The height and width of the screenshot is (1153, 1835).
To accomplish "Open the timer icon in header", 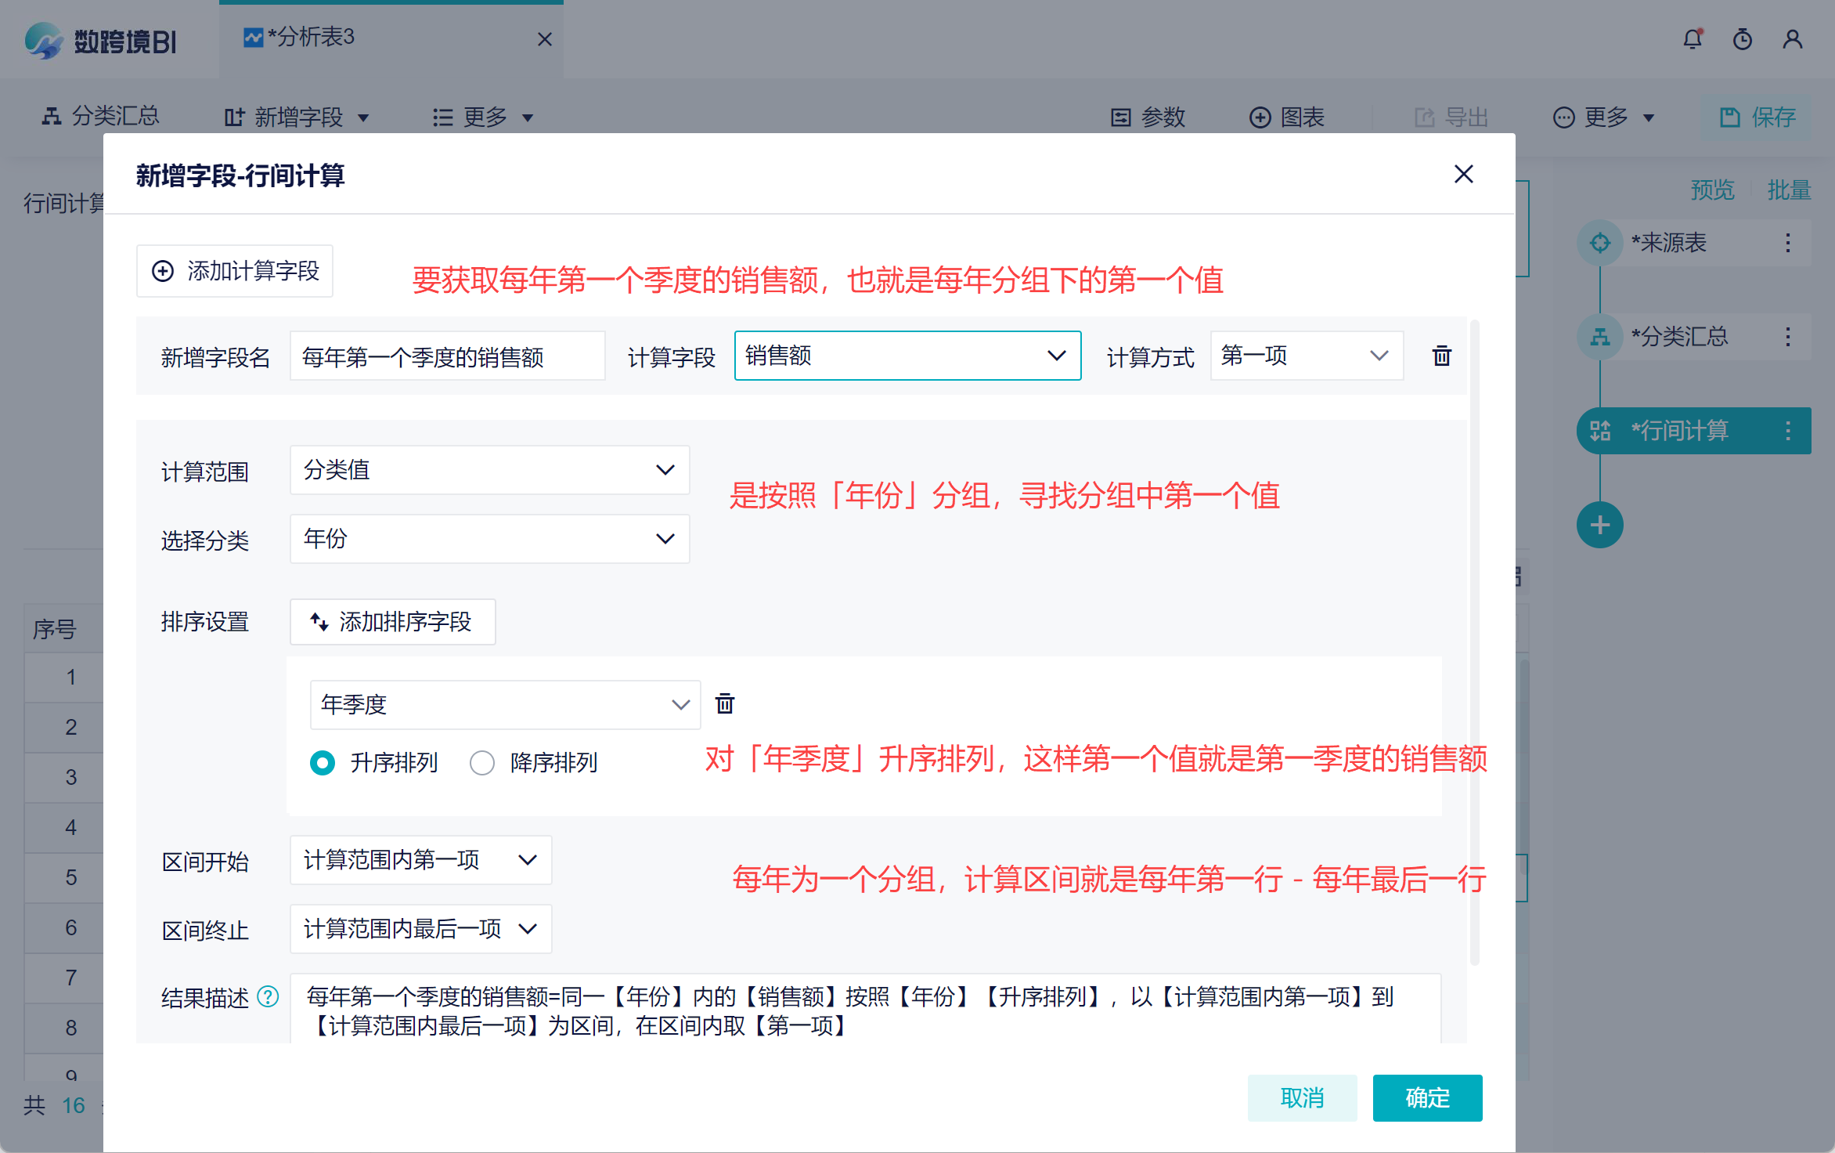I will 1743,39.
---
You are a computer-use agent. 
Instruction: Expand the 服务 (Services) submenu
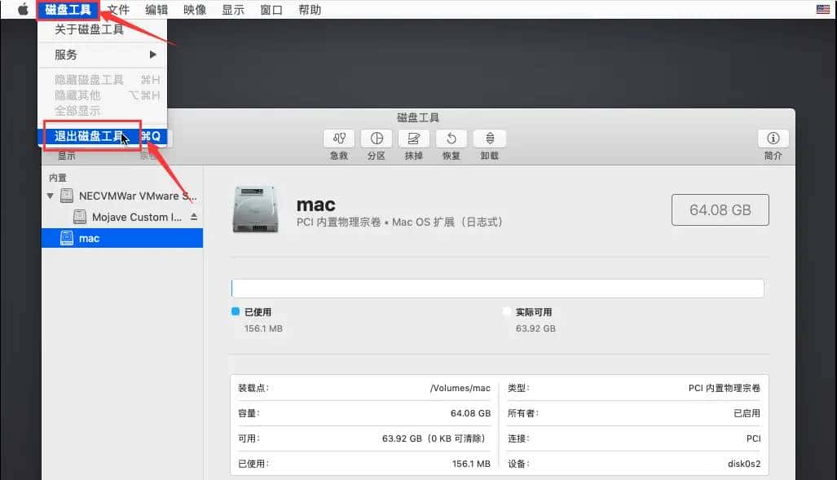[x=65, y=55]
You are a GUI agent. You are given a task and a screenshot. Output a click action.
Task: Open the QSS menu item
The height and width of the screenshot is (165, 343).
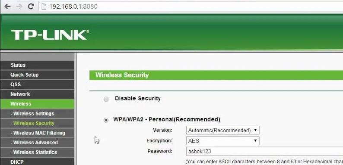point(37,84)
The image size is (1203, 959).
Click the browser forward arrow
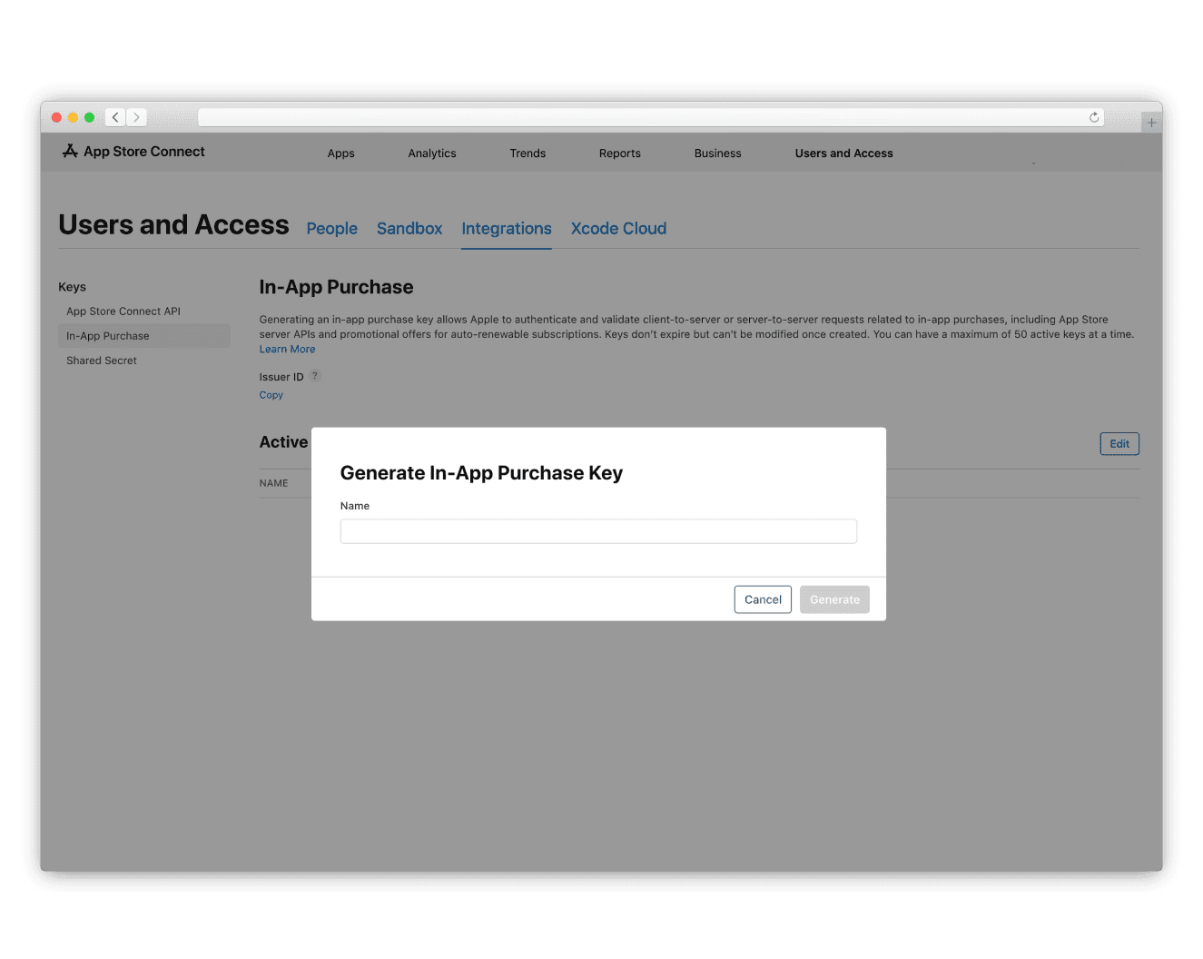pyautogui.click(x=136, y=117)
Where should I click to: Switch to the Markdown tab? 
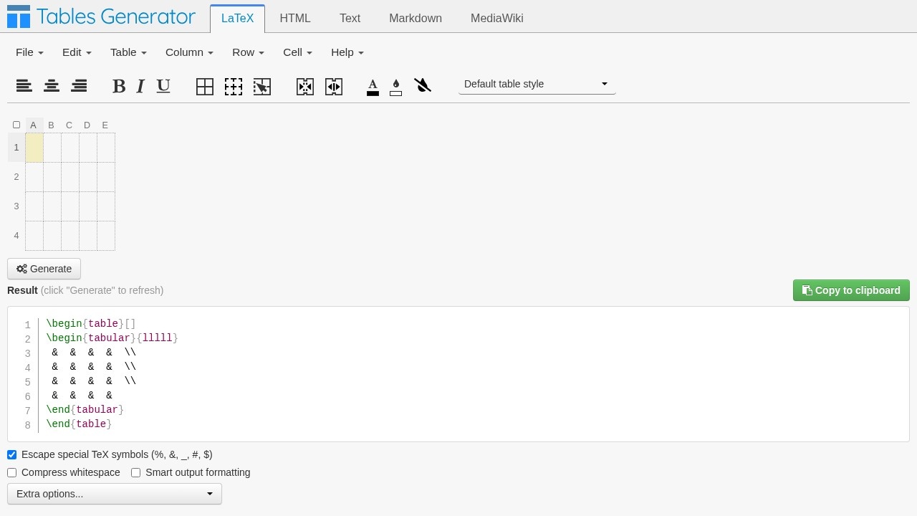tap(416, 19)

Énoncé
Dans les enregistrements ci-dessus, commencez à la ligne qui contient "You are a GUI" et arrêtez-vous après celle qui contient "tap(416, 19)". Reproduisez ces lignes en substituant "back" à "forward", sans rien modifier d'autre et sans inclure les images.

Corrigé
You are a GUI agent. You are given a task and a screenshot. Output a click action.
Task: Open the QSS menu item
The height and width of the screenshot is (165, 343).
point(37,84)
The image size is (1203, 959).
Click the browser back arrow
pyautogui.click(x=136, y=117)
Where should I click to: Switch to the Markdown tab? 
tap(416, 19)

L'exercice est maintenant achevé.